*** Opening of Excerpted data ***
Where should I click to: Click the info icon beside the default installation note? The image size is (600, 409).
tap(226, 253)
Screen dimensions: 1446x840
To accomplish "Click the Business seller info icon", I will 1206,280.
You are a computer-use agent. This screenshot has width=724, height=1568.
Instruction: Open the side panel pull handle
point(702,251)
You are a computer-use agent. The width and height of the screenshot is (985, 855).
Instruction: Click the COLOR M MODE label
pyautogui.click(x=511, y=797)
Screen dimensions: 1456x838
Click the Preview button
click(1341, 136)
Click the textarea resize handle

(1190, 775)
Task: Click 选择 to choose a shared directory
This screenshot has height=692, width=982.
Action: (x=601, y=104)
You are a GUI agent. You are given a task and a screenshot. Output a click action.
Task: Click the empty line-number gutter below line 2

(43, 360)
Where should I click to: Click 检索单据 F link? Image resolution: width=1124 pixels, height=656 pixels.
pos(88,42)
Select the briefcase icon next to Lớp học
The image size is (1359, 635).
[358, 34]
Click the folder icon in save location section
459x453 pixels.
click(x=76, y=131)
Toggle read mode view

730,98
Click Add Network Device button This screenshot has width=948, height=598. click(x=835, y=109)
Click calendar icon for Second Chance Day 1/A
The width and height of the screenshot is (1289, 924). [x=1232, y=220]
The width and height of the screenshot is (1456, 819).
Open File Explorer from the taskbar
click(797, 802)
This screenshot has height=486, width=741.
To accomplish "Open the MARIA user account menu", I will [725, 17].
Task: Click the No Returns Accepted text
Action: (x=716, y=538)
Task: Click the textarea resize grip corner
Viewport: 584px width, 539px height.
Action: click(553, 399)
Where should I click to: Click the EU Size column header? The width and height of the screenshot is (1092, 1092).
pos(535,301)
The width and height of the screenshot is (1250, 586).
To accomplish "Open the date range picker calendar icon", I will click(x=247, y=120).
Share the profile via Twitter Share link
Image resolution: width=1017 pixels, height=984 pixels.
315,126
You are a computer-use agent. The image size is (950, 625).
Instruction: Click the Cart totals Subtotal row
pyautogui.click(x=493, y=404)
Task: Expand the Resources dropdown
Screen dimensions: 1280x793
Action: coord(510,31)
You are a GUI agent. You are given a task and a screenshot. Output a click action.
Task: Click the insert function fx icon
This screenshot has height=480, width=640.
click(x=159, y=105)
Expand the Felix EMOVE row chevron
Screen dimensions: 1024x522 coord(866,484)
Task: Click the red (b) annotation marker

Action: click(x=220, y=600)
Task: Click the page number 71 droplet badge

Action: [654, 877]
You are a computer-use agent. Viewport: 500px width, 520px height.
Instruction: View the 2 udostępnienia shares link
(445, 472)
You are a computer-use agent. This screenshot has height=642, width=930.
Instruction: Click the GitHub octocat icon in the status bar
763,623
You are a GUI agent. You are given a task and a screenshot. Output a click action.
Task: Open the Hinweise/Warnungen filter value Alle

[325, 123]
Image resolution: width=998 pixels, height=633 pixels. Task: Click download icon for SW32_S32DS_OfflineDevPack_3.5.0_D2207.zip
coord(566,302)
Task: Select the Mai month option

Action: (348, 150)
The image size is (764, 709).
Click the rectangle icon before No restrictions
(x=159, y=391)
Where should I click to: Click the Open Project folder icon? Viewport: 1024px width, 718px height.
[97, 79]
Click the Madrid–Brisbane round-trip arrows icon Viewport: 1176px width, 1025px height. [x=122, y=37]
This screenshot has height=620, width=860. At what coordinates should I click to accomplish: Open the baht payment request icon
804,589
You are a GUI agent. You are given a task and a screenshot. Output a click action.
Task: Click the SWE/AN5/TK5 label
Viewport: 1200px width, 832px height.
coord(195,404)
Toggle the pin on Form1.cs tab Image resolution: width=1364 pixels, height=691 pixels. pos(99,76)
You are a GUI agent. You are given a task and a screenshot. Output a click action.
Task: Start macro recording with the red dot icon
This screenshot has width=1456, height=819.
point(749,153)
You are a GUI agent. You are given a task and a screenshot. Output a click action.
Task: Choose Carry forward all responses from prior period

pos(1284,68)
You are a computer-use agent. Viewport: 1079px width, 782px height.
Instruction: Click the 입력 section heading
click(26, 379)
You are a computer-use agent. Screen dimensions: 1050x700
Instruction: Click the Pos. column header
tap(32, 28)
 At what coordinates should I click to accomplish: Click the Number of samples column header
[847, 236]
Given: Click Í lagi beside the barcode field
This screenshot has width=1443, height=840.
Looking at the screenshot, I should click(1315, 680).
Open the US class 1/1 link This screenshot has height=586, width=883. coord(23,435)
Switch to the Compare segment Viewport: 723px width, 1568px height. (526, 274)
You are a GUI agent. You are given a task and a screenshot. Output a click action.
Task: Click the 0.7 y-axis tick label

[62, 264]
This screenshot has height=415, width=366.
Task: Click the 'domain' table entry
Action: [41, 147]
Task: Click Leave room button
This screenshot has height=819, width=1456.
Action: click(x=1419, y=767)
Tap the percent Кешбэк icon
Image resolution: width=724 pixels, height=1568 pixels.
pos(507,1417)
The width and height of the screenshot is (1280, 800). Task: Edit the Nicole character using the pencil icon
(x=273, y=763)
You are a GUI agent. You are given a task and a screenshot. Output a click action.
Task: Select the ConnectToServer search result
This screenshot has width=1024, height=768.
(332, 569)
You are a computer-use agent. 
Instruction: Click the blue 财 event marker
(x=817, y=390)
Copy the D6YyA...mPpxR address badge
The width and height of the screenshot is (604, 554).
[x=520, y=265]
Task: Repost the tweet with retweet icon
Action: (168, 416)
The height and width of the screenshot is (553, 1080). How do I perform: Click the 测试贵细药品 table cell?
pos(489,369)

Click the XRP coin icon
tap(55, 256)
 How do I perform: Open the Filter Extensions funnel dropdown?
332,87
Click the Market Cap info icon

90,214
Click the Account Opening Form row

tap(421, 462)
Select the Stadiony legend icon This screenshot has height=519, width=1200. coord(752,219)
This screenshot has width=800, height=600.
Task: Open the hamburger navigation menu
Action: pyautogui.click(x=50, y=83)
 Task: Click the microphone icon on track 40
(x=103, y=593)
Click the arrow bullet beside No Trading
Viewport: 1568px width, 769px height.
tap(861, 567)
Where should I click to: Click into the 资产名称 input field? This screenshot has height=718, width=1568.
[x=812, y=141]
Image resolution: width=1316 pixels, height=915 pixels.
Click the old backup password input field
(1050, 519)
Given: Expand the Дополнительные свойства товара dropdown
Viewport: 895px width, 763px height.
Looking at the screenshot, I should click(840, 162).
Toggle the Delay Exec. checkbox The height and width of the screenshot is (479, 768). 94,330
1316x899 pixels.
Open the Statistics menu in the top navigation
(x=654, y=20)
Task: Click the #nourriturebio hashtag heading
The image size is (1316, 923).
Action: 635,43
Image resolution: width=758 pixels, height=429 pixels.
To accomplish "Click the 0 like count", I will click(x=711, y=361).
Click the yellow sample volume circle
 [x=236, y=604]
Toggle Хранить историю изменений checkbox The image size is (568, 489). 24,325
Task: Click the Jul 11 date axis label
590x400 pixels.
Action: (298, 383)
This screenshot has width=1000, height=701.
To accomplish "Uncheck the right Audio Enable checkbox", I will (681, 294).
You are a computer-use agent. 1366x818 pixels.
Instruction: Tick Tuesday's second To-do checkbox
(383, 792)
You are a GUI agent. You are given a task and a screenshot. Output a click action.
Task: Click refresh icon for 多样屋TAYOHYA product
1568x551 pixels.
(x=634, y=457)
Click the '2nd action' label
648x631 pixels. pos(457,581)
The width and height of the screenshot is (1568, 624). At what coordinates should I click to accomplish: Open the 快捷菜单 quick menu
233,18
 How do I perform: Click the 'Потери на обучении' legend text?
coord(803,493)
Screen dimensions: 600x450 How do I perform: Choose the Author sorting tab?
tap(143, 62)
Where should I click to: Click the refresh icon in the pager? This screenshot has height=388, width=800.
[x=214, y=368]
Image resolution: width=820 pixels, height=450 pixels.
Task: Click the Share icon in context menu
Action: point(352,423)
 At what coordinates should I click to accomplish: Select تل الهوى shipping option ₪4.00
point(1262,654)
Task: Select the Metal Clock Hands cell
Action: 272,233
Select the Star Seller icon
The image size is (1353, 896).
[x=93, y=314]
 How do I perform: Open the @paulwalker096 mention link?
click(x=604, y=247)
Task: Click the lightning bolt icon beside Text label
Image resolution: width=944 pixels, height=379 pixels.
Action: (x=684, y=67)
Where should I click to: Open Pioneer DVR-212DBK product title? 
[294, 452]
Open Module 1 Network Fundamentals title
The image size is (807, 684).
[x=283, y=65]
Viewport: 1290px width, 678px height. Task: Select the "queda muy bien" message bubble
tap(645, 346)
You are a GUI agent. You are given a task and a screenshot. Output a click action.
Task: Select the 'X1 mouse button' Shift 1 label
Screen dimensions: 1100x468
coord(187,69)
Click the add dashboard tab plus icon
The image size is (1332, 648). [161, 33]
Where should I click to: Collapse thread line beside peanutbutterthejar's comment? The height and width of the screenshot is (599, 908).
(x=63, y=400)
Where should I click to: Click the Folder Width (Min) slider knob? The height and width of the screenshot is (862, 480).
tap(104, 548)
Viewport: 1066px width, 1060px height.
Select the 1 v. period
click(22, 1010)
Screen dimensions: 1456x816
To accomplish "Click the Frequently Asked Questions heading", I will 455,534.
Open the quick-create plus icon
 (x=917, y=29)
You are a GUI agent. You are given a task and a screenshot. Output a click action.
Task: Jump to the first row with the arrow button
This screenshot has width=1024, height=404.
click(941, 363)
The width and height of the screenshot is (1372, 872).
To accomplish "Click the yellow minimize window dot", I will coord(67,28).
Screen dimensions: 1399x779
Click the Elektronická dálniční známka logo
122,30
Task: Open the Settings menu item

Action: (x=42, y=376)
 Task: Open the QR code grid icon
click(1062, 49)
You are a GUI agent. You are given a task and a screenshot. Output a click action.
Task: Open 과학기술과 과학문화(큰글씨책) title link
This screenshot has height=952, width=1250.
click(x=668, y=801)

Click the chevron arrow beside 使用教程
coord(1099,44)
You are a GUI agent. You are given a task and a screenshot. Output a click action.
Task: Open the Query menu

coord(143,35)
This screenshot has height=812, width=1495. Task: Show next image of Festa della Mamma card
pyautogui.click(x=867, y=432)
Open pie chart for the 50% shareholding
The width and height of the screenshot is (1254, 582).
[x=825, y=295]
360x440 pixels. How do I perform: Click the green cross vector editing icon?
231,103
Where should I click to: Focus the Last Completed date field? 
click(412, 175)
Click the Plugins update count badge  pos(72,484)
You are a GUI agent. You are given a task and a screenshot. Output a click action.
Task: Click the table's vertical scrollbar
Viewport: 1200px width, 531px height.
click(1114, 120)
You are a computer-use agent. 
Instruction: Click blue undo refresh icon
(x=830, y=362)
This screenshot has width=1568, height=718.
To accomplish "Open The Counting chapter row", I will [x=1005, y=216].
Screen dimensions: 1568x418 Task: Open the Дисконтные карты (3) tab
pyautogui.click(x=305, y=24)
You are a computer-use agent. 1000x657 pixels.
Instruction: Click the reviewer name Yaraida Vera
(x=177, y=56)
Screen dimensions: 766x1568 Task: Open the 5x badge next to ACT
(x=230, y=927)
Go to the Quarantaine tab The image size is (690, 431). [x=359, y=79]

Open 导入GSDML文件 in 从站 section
*** Close of Excerpted data ***
◆ **Description of the task**: All lines starting at the one holding "Go to the Quarantaine" and ending at the last line above must be output exactly, and no other line may appear.

◆ **Exercise result**:
Go to the Quarantaine tab The image size is (690, 431). [x=359, y=79]

Open 导入GSDML文件 in 从站 section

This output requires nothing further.